Question

我在一个文件夹中有10个TAB分隔的txt文件。它有三列（仅包含数字），前面有21行标题（文本和数字）。为了进一步处理它们，我想：

从所有文本文件中选择第二列（从21行标题开始；我带有箭头），将逗号转换为十进制，然后将10个文件中的每个列堆叠到一个新的制表符分隔/ csv文件中。一次所有文件。

我对脚本的了解很少。我有Rstudio和Python，并尝试摆弄一些。但是我真的不知道该怎么办。由于必须处理多个文件夹，因此如果可以的话，我的工作将得到简化。

Answer 1

根据您的要求，听起来这Python代码应该可以解决问题：

import os
import glob

DIR = "path/to/your/directory"
OUTPUT_FILE = "path/to/your/output.csv"
HEADER_SIZE = 21

input_files = glob.glob(os.path.join(DIR, "*.txt"))

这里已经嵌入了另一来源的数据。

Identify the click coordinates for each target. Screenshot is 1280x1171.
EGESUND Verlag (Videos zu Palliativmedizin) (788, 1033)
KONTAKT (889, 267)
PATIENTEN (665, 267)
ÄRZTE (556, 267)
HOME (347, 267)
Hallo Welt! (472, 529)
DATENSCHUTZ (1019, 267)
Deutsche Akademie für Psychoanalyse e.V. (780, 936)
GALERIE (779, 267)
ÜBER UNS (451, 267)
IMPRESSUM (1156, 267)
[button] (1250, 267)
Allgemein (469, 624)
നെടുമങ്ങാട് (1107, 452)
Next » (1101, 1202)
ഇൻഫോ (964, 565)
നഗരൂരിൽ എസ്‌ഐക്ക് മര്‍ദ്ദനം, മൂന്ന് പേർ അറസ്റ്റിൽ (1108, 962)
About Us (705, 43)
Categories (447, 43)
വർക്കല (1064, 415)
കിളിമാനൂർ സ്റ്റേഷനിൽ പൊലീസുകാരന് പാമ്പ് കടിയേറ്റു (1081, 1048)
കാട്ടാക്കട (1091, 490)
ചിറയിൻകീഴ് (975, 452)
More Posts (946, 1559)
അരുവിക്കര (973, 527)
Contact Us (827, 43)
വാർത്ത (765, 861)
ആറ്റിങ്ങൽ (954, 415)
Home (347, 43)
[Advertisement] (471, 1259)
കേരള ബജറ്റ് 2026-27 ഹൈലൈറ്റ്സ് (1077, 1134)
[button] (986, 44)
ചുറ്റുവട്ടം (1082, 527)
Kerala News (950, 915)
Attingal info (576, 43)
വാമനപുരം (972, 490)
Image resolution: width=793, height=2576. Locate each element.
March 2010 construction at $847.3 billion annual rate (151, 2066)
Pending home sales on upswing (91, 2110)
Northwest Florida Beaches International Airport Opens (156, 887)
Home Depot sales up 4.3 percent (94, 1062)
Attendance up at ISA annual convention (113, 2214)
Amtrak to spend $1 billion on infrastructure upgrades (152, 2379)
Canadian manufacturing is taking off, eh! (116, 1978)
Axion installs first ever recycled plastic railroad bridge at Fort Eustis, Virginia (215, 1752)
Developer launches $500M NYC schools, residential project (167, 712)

for input_file in input_files:
    print("Now processing", input_file)

    # read the file
    with open(input_file, "r") as h:
        contents = h.readlines()

    # drop header
    contents = contents[HEADER_SIZE:]

    # grab the 2nd column
    column = []
    for row in contents:
        # stop at the footer
        if "####" in row:
            break

        split = row.split("\t")

        if len(split) >= 2:
            column.append(split[1])

    # replace the comma
    column_replaced = [row.replace(",", ".") for row in column]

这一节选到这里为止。